■ Task to complete: The expected output is every line of the data exactly as shown, minus the images.
(Supplied material)
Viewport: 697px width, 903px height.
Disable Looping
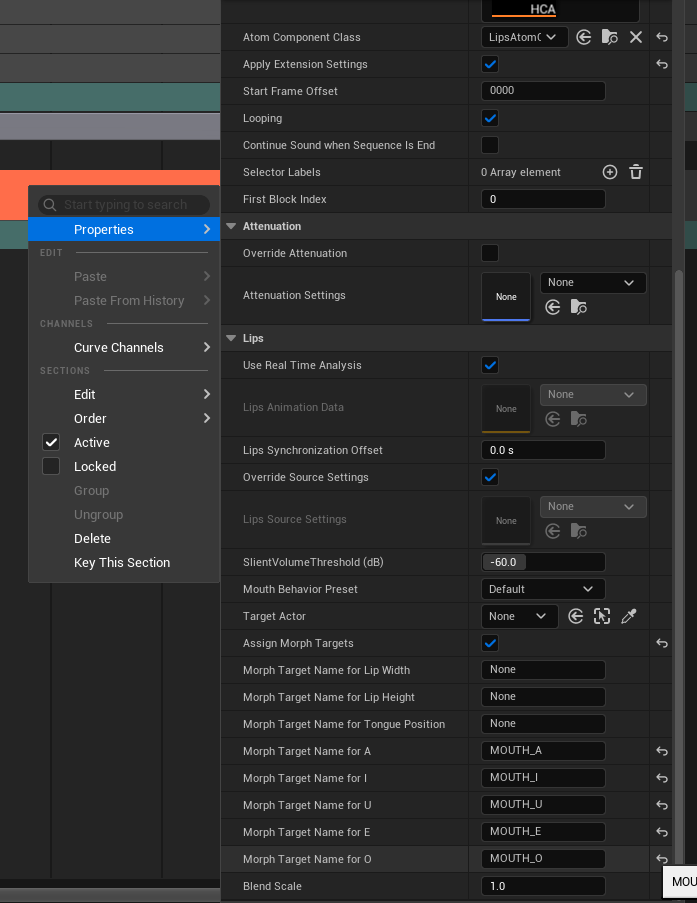[490, 118]
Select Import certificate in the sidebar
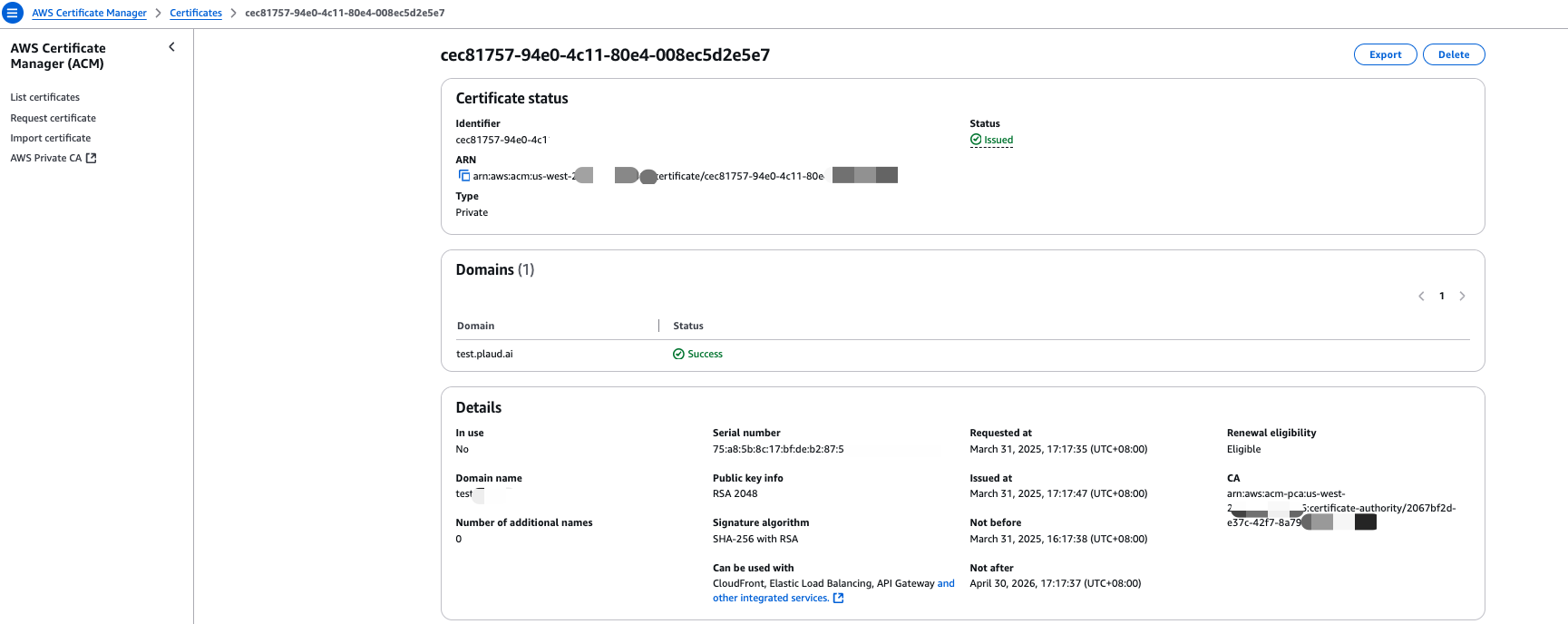The height and width of the screenshot is (624, 1568). coord(51,138)
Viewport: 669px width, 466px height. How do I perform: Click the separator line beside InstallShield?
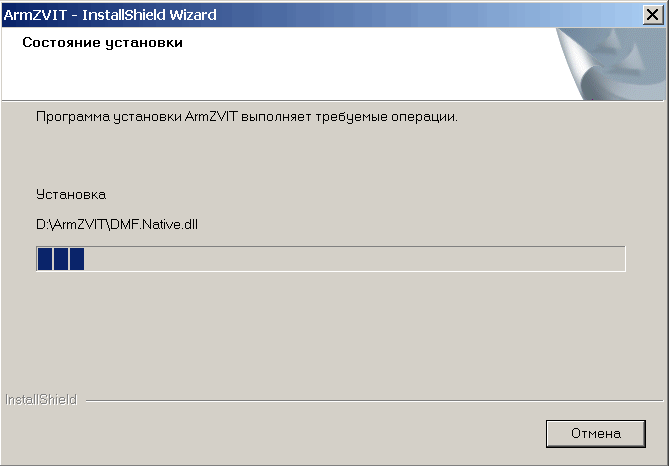click(x=375, y=401)

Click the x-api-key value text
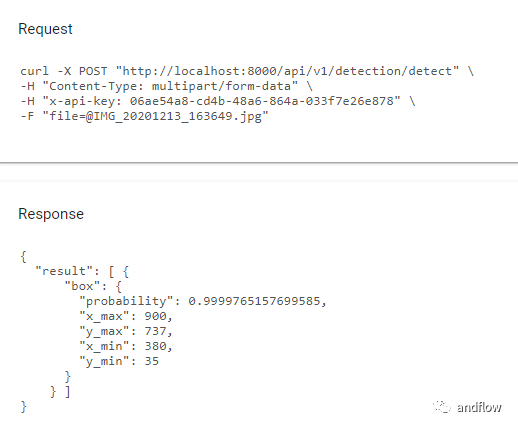point(261,101)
(End Supplied material)
■ Problem solution:
Viewport: 697px width, 903px height.
Disable Looping
[490, 118]
Select Import certificate in the sidebar
The height and width of the screenshot is (624, 1568). coord(51,138)
Viewport: 669px width, 466px height. How do I perform: Click the separator line beside InstallShield?
click(x=375, y=401)

Click the x-api-key value text
point(261,101)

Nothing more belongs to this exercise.